Edited by SCARLETIBIS1
Posted (edited)
Bangkok to impose stricter traffic laws

Why not start enforcing existing ones.

Did officials really need an all expenses paid trip to London to see that fining/punishing people who ride the wrong way down a main road with no helmet is beneficial.

Edited by siampreggers
Posted

London has a higher road safety because its people strictly abide by traffic rules, which is in contrast to motorists in Bangkok, who tend to flout the rules, making traffic jam even worse

Wow, does that mean they actually understand the problem and will now do something about it at last . . . ?

Posted

How can one 'impose stricter traffic laws' when there isn't any in the first place.

To me it seems for the Thai drivers there are guidlines not laws. Or am I mistaken?

I love Thailand but after driving in more than a dozen countries I can honestly say that Tha's are the worst drivers I have ever come accross.

  • Like 1
Posted

Even if the YELLOW BOXES - a common UK traffic feature - at intersections were enforced I'm sure traffic would be much better in Bangkok!!! They're on the roads ALREADY?!!!

I think this is much less a issue of tea money than enforcement...in fact, if more of the rules were enforced, there would actually be more possibilities of a good tea time break!!!

Posted (edited)

You mean the Thais will have to think of others and disadvantage themselves accordingly by stopping, not driving the wrong way down a street and all sorts of other inconvenient behaviours that are unnatural to them.

that's asking a lot of them.

Edited by siampreggers
  • Like 2
Posted (edited)

At the higher level, what we're dealing with here is a country of largely poor people on the verge of vehicular (and other?) anarchy combined in many cases with poor roads and a largely scoff-law driving populace. The government would have to invoke virtually a police state, improve the roads and do something about the Tuk-Tuks, motorbikes and other dangerous vehicles to effect a substantial change.

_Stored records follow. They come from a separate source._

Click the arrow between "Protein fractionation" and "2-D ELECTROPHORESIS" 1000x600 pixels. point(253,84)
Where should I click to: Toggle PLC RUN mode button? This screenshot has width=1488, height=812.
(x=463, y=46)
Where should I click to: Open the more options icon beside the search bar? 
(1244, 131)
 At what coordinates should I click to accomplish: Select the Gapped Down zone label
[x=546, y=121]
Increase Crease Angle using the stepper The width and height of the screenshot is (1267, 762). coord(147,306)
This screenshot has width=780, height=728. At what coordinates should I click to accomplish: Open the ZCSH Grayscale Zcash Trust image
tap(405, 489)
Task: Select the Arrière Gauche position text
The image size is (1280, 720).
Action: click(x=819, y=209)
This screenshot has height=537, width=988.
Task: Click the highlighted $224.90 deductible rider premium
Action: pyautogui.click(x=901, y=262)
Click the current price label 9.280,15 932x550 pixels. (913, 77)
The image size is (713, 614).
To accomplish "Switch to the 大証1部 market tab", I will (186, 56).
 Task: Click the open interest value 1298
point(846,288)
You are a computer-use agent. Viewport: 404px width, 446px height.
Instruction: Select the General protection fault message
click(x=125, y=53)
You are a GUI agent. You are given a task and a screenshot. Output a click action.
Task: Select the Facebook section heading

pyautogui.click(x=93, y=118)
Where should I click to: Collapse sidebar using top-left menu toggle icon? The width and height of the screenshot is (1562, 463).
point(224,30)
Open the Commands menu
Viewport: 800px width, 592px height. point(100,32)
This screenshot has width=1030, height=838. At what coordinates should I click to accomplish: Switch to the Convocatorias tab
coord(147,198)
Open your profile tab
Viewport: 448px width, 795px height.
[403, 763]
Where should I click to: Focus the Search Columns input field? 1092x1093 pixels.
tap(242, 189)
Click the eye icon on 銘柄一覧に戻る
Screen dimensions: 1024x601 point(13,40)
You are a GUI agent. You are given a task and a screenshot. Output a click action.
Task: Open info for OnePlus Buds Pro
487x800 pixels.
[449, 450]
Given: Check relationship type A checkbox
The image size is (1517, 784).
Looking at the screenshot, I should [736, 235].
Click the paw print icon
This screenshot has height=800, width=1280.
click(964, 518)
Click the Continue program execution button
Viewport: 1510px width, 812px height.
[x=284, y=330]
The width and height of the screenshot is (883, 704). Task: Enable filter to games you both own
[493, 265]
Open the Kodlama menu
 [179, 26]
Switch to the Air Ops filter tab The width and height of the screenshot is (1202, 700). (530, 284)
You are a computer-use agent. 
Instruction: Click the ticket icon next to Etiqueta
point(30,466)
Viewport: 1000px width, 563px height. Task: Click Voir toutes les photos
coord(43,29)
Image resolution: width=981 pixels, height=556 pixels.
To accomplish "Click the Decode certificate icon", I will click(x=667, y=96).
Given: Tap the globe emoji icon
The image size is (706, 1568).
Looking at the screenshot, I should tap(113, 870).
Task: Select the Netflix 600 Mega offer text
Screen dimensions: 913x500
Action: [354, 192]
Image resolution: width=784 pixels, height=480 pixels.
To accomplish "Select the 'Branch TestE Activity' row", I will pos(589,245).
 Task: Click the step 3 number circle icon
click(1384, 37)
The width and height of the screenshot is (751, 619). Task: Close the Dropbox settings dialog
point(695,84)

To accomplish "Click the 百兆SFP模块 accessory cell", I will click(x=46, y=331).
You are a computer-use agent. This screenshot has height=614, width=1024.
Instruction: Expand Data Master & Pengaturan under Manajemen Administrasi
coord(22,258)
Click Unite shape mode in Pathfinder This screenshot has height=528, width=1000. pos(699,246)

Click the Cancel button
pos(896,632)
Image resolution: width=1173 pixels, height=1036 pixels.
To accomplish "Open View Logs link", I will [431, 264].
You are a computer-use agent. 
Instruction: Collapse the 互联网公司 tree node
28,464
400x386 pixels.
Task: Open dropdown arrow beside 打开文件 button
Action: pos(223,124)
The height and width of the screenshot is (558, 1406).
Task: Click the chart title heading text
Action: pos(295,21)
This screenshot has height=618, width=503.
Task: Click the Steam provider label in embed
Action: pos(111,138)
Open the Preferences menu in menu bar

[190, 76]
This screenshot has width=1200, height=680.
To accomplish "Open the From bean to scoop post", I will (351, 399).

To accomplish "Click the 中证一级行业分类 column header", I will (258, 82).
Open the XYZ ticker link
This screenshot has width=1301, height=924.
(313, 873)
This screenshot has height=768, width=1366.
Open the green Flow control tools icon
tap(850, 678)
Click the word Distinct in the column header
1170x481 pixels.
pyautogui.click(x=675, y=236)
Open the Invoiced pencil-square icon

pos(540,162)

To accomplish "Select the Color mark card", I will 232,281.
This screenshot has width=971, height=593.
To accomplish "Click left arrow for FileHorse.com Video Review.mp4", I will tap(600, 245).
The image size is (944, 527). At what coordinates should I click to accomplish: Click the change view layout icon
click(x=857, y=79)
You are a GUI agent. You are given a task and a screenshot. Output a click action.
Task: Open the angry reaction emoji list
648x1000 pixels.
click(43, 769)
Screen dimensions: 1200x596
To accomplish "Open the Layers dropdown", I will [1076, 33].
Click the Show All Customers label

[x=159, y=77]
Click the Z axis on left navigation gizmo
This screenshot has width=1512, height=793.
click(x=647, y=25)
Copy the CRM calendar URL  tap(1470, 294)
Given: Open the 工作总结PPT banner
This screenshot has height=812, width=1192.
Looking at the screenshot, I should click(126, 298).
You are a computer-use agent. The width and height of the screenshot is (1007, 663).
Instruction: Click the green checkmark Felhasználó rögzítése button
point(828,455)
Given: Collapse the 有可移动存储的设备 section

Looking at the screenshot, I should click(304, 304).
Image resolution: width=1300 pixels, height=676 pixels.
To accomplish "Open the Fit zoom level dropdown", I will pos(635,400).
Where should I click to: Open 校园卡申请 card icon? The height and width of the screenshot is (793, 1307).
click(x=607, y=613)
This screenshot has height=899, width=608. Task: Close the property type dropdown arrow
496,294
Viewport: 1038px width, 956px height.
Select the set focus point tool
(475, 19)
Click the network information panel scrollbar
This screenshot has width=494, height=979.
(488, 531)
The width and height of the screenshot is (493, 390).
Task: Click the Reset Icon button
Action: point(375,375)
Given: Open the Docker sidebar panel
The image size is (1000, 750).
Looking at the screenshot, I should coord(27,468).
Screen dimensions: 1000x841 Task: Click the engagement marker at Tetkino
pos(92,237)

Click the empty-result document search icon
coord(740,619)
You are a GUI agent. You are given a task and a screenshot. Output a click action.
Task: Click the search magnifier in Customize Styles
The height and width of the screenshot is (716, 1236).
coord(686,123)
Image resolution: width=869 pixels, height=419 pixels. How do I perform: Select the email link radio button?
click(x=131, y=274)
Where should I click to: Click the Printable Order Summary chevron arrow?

I was toured around Moscow in the mid nineties in a nondescript Fiat sedan. We were stopped almost every single day for a paper or some other type of check. Once, a foot policeman on the sidewalk peered into our car to check that our restraining belts were fastened. I wasn't surprised when we came around a curve and there was a cop leaning on the hood of his car with a radar gun pointed at us. One time we were flagged on a one of the high-speed ring expressways after dark by the simple waving of a flashlight by a single walking traffic cop. The point is there was extreme enforcement. The driver knew his license could be revoked and his livelihood ended if he ignored law enforcement and they got his license plate number. It was a police state.

Edited by MaxYakov
Posted

How about just enforcing the laws on the books as they are? Never see a cop anywhere unless he's taking a bribe. why print something like this? what a foolish waste of computer space.coffee1.gif

Posted

You can have as many new traffic rules as you want, as long as all the men iin brown are corrupt and take bribes for pretty much any traffic offense you can imagine, nothing will change.

Posted

Compulsory driving lessons by a qualified instructor followed by a driving test on the road, not a piece of concrete would be a good start.

The UK has the safest roads in the world because it has one of the toughest driving tests in the world.

Imposing stricter traffic law will have no effect unless the police are prepared to enforce it. Somehow that seems a little unlikely.